They will become a regular at my place
Mayme kratz says
Excellent! Just made it last night with a side of pasta and kale.
Monique says
Thank you for posting this way of frying eggplant! I have been a gourmet cook all my life, but this idea has never crossed my path, and I have avoided panfrying eggplant because of all the flour and oil etc. This is a genius idea, you deserve an award for this! It worked perfectly for me, and I had to stop myself from eating it all before using it in the recipe that I had planned.
Louie says
Will try this recipe soon. My husband cuts the eggplant into half-inch thick sticks and breads them with flour, then egg (& milk) and then breadcrumbs.

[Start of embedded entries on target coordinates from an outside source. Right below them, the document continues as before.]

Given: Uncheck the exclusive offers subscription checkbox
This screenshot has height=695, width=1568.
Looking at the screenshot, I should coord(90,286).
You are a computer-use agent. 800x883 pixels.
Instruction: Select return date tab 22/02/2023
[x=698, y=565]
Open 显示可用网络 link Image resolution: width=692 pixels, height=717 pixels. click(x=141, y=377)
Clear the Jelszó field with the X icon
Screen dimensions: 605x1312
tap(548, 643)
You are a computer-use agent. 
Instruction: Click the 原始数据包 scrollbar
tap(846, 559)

But, but here’s the trick to keeping them from getting soggy with oil — refridgerate the eggplant for at least an hour before putting the pieces into hot oil. Like tempura, the cold causes a barrier so that the coating forms a seal and the eggplant cooks without soaking up oil. Very tasty!
Sylvia reed says
Thank you I will try this great tip
Maryberry says
Just tried this and yes it is wonderful. But…I saved the last four pieces and floured them. They absorbed twice the oil, but OMG Yes, have to admit it, I loved the crunch of the breaded over the filmy texture of the egg-white only. Still, this is a brilliant technique. Can’t wait to use it with parmigiano, moussaka, etc.
Janet says
Thanks Tori for the recipe…My kids love it so much…. 🙂
charlotte minahan says
Love the idea BUT didn’t want to waste the two yolks so I used the whole egg! AND it came out great ! I always hated making eggplants because of the mess ( egg, flour, bread crumbs…). But this recipe even with the whole egg works great – not a lot of oil usage and great eggplant flavor!!
Dat Nguyen says
Thanks for the recipes Ms. Avey … The fried eggplant came out perfect.
Tori Avey says
You’re welcome Dat!
Joyce Elais says
Tori, Can I use this method of cooking eggplant when making moussaka or is this just for eating separately.
Ashley at ToriAvey.com says
Hi Joyce, Tori’s assistant Ashley here. We roast eggplant for moussaka, so we haven’t used this method. If you like to fry your eggplant for moussaka then I think this method would be a great option!
Heather Jones says
Completely impressed! I have been lost for years! Every year I get fresh garden eggplant and I ruin it every time. Egg whites are the key. I did try some with egg whites and bread crumbs, it was ok. Stick to this recipe! Nothing beats it with just egg whites.
Augusta says
Could you use aqua faba instead of egg white for a vegan version?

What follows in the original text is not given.